Brandon Greene

No. 60, 75
- Position: Offensive tackle

Personal information
- Born: March 1, 1994 (age 32) Ellenwood, Georgia
- Listed height: 6 ft 5 in (1.96 m)
- Listed weight: 295 lb (134 kg)

Career information
- High school: Cedar Grove (Ellenwood, Georgia)
- College: Alabama
- NFL draft: 2017: undrafted

Career history
- Chicago Bears (2017); Birmingham Iron (2019); Carolina Panthers (2019);
- Stats at Pro Football Reference

= Brandon Greene =

American football player (born 1994)

Brandon Greene (born March 1, 1994) is an American former football offensive tackle. He played college football at Alabama.

==College career==
At Alabama, Greene split time between tight end and offensive line while also seeing time at defensive end throughout his college career. In 2016, Greene moved to strictly playing tight end and occasionally on the offensive line, playing in all 15 games his final season.

==Professional career==
===Chicago Bears===
Greene signed with the Chicago Bears as an undrafted free agent on August 7, 2017. He was waived on September 2, 2017 and was signed to the practice squad the next day. He was promoted to the active roster on December 23, 2017.

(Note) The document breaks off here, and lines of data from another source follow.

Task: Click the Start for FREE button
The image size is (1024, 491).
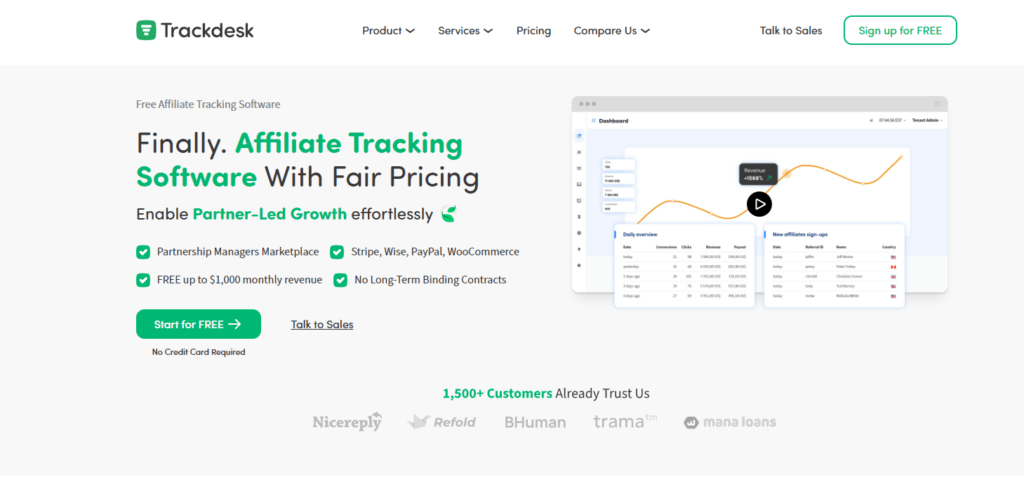Action: (x=198, y=324)
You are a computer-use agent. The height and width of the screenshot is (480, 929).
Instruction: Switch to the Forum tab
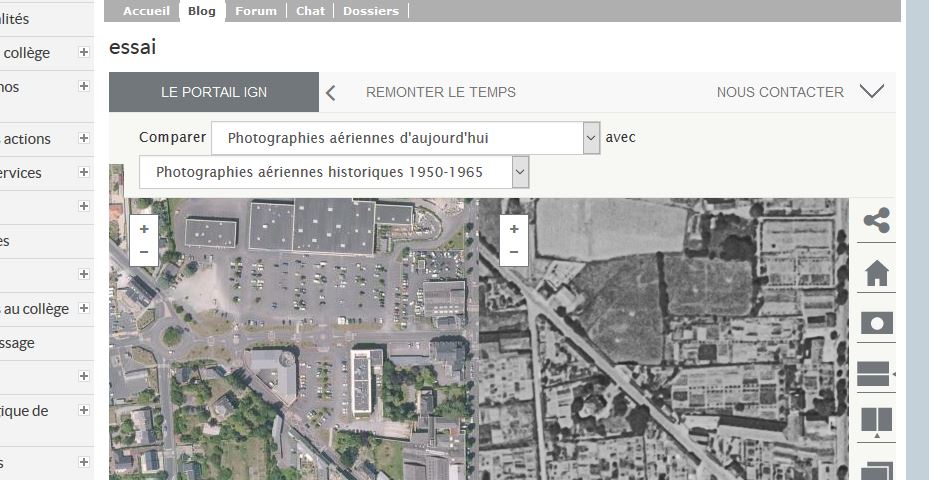pos(256,11)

On September 1, 2018, Greene was waived by the Bears.

===Birmingham Iron (AAF)===
On November 19, 2018, Greene signed with the Birmingham Iron of the Alliance of American Football.

===Carolina Panthers===
After the AAF suspended football operations, Greene signed with the Carolina Panthers on April 8, 2019. He was placed on injured reserve on September 23, 2019, with a neck injury.